Of course, this means "the deformity." By de-personalizing the problem - de-linking it from "your child," it helps both the doctors and the parents see the TEV as an affront, and invasion, an alien artifact that can, and will, be eradicated, and thus, allow "your child" to live a normal life. I would contend it is this de-linking that permits the pediatric medical community to blithely proceed treating TEV as merely a positional deformity that can be "fixed" with no concern for looking more closely, at long-term outcomes, and how they may better inform pediatric treatments for future generations, and at the yet-to-be-explored elements of TEV that suggest there are more than mere positional elements involved with TEV. It is those non-positional questions that, in my view, come in to play later in life, that contribute to increasing pain, joint breakdown, muscle weakness, and a host of biomechanical compensatory mechanics that are playing havoc with many post CF people's lives.

TEV cannot be de-coupled from the child and adult who suffer from it. We live with it's effects every day. Are some luckier? of course. But the percentages that still suffer with the long-term outcomes are significant, and have been seriously disenfranchised by the medical community by the impact of this idea that our feet were "corrected" as children. This is a lie, and a damned lie, at that. Our feet may have been reconfigured, they may have been re-positioned, but they are not "corrected." It is time this term is fully dropped by the pediatric TEV practitioners out there, to stop lying to parents, who, by being so mislead, pass that lie on to the child, who when they do begin to experience problems as an adult, are often made to feel it is their own fault, that they somehow "broke" what the doctors had "corrected." The psychological impact of this practice hurts the child, the parent, and in my view, the entire medical community. The medical community is harmed by this practice because it causes them to have a false sense of power, a badly misguided approach to deepening the knowledge and research and improve the outcomes such children deserve.
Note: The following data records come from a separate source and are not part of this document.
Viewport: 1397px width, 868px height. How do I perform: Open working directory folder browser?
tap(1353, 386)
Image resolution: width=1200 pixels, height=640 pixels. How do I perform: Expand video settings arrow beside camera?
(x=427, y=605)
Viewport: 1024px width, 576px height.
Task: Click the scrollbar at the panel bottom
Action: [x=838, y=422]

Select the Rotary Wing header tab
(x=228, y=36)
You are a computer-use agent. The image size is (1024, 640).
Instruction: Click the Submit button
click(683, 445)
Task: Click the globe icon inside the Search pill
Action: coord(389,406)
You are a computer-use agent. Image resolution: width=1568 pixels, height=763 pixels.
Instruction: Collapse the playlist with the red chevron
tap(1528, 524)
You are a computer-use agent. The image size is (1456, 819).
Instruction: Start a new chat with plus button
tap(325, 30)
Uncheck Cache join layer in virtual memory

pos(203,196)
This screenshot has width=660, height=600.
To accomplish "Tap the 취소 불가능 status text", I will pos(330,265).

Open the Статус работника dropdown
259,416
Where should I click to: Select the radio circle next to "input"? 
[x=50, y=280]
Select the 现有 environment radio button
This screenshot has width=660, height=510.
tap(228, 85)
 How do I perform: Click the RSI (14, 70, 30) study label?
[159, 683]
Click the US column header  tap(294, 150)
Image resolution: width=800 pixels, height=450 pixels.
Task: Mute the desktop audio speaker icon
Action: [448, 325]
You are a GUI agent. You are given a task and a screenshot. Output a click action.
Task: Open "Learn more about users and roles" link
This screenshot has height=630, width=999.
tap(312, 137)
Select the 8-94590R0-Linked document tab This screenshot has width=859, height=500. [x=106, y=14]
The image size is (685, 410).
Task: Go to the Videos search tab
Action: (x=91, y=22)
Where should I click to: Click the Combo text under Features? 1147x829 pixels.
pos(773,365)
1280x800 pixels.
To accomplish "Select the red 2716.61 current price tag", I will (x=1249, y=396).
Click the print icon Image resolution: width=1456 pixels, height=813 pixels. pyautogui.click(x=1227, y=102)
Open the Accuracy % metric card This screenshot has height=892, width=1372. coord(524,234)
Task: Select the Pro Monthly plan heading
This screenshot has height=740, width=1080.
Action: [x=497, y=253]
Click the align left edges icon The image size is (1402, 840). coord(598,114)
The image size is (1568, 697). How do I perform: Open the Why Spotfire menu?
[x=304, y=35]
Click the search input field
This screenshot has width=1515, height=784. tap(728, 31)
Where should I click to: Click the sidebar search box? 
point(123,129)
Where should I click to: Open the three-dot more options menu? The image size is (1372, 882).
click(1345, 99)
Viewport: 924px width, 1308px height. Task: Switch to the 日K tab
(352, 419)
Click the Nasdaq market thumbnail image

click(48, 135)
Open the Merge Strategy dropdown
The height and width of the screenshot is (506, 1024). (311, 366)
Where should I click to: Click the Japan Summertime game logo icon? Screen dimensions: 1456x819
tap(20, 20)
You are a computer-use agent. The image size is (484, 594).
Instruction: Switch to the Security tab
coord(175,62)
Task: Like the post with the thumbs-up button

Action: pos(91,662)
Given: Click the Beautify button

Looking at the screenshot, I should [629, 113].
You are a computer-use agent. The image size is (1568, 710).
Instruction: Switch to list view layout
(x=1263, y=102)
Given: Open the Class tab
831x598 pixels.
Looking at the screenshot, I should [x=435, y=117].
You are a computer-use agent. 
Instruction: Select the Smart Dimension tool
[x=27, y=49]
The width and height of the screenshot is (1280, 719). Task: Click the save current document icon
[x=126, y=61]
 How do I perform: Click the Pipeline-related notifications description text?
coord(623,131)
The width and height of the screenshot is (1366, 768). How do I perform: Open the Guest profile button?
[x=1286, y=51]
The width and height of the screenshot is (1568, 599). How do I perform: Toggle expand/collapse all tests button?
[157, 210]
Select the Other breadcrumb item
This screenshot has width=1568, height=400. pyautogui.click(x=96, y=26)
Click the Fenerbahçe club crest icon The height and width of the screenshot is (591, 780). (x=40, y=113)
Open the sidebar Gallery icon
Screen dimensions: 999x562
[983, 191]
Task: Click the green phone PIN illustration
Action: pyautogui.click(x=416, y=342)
The words we use about something matter, and this is the best example of this truism I have yet to find. While I understand the rationale behind the choice of this word, it is a patently false, and thus, harmful basis for continuing its use. Will parents be less convinced to proceed with treatment suggestions? I doubt that very much. Giving parents an honest appraisal of their child's future outlook will permit them to feel better prepared for any eventuality, and that, in turn, will help them better prepare their child for their more possible future options.

That the statement is prima facie false should be obvious, but only if the medical community really starts to do the substantial research required. recent research that shows there are significant changes to the muscles of the lower leg suggest that research needs further exploration. Does this change extend to the upper leg? Does this cellular degradation, grossly manifest in the atrophy seen in nearly all cases of TEV, bear any resemblance to other conditions? This question is especially pertinent in the face of newer knowledge about the chromosomal links to other conditions, and to the presence of TEV in other disorders such as spina bifida, as just one example. Until this research is done, the medical community cannot with any certainty dismiss the idea that TEV is far more than a positional abnormality, and thus, use of the term 'corrected" remains false on its face.

I call upon the medical community to begin this necessary work. Until then, I demand that this much-abused term "corrected" be dropped, that the truth be told - that "we do not with any certainty know what your child's long-term outcome will be. We can only speak of odds, not facts."

It is time to "correct" this problem.